## What is needed
Copy the material below word for word, from the line containing "Identify the location of insert." to the line containing "The width and height of the screenshot is (2576, 1456). I", including both of those lines.

## Supplied records
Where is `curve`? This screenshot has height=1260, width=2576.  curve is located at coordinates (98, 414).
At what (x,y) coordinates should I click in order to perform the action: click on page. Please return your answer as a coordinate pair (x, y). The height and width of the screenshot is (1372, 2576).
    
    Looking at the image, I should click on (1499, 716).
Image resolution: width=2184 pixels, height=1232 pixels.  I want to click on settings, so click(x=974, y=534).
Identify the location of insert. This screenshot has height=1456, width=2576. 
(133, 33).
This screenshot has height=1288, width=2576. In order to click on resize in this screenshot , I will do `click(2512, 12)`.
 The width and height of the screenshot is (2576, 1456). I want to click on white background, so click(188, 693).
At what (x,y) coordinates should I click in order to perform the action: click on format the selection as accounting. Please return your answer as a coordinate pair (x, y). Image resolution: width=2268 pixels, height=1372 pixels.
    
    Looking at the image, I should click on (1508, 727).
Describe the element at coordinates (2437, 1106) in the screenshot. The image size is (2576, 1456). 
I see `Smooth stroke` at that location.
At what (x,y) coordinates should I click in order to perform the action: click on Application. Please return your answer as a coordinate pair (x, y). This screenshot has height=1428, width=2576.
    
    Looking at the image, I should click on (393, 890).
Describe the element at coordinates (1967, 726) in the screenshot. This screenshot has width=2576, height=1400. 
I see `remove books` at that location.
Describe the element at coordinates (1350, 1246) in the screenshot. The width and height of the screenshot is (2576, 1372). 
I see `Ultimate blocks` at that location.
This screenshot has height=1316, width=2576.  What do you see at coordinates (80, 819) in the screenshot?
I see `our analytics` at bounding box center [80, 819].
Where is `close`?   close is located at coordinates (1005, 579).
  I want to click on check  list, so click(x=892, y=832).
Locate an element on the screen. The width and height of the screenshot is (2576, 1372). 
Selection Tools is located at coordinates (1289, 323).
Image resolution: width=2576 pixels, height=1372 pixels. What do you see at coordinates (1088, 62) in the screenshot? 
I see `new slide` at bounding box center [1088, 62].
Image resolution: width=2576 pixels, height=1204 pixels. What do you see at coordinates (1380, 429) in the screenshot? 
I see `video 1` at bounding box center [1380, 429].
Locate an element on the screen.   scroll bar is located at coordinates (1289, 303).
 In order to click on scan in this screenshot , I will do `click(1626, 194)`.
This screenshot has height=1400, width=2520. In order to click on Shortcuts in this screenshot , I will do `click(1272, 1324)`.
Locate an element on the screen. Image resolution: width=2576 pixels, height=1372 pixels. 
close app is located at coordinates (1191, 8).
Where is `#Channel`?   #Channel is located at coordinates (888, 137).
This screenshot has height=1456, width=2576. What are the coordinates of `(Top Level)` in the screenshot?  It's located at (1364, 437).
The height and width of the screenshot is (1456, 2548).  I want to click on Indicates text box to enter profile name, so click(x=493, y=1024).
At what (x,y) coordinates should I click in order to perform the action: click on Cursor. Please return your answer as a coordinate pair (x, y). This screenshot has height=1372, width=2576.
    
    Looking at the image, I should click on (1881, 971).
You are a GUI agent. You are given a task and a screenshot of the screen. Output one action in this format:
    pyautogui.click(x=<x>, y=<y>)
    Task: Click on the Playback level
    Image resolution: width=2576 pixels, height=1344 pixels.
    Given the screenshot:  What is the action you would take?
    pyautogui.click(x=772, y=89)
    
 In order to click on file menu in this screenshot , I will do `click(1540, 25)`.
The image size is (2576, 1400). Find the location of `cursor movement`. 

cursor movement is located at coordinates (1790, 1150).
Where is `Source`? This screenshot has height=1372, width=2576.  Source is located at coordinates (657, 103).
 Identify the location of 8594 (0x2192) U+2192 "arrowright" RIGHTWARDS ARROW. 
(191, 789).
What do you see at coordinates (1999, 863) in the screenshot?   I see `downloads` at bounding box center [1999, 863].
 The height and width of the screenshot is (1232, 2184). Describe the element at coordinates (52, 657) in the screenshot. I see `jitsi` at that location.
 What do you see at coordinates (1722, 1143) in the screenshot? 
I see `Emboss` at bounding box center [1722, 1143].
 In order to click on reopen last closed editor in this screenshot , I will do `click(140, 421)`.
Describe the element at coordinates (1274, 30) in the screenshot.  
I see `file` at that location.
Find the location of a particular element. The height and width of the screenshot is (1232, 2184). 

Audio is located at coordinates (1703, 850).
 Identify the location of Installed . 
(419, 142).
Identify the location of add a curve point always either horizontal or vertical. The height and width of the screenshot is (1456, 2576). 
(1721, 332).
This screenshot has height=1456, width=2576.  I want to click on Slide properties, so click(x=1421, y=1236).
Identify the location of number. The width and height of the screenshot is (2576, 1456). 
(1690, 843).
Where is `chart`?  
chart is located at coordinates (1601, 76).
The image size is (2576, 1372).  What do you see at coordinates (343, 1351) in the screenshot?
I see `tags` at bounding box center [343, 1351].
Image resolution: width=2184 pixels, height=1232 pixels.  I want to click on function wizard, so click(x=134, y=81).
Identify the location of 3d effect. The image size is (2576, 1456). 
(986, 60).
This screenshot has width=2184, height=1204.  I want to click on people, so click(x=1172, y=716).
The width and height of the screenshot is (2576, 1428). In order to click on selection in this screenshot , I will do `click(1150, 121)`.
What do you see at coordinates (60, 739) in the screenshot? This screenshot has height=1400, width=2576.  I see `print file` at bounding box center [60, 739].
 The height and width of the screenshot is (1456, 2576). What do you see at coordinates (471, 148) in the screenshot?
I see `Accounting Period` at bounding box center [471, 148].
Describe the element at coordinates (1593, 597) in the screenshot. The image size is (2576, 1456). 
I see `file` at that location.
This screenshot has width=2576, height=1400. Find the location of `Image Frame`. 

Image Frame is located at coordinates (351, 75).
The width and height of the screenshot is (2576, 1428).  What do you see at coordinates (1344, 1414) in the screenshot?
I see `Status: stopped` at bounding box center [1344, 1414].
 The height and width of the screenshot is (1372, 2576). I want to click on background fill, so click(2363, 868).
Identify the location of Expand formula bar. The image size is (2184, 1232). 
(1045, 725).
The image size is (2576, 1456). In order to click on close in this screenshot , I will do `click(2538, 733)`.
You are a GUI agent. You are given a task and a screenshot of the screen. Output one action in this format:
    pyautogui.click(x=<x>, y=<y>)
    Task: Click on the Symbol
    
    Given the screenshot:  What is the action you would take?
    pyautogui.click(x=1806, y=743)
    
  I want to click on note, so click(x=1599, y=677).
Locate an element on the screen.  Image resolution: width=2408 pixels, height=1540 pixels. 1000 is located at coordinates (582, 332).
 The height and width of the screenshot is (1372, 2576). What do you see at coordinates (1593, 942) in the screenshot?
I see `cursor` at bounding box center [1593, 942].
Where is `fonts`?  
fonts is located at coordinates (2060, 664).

## Written answer
Identify the location of insert. This screenshot has height=1456, width=2576. 
(133, 33).
This screenshot has height=1288, width=2576. In order to click on resize in this screenshot , I will do `click(2512, 12)`.
 The width and height of the screenshot is (2576, 1456). I want to click on white background, so click(188, 693).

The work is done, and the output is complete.